"LOVE LETTERS OF THE ANGELS OF DEATH," by Jennifer Quist, Linda Leith Publishing, $16.95, 222 pages (f)
In "Love Letters of the Angels of Death," Jennifer Quist tries her hand at an unusual writing style — sort of a first person, multiple voices style that is at best, confusing and at worst, quite frustrating.
This books is about death and all of its earmarks, how it looks, how it smells and how it makes a person feel through the process of discovery to saying goodbye to dealing with the aftermath. While most of it is happening around the main character and his wife, that can be tough to figure out.
It's difficult to recognize even the gender of the person talking and then to try and figure out what relationship the person telling the story (at the moment) has to the person who has died.

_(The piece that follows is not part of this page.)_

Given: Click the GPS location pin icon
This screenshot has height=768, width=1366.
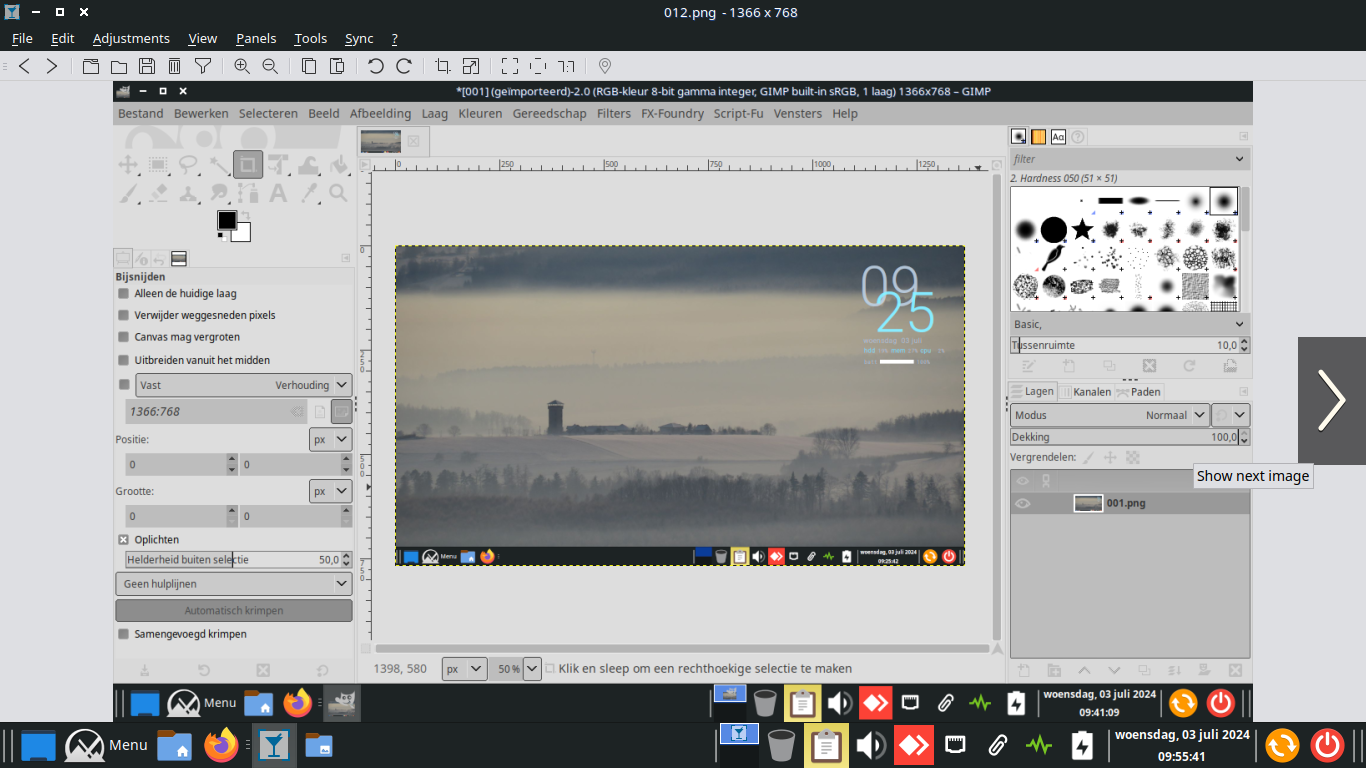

It gets easier once one gives up on continuity and treats each chapter as a new small story and analysis of death.
In every case there is a sense of loss, anger and distance from the actual pain. It's like approaching the situation with a 10-foot pole in hand.
There's not much about eternal life or hope or even faith in God. Instead, there are little treatises on regrets and missed opportunities as those who knew the dead people are drawn into funeral or final arrangements, paying off creditors, etc.
There are a number of voyages into the lives of various relatives who turn up at the end as well. The stories are fine, but seemingly meaningless overall.
There's a tinge of bitterness on almost every turn and a lot of raw edges. This novel is not for those looking for a pleasant read.
It is different and descriptive and yet somehow doesn't miss a single death or family moment cliché. While the descriptions can be gritty, there isn't any sex or described violence.
The book is a 2013 Whitney Award finalist in the general category and the awards recognize the novels of members of The Church of Jesus Christ of Latter-day Saints.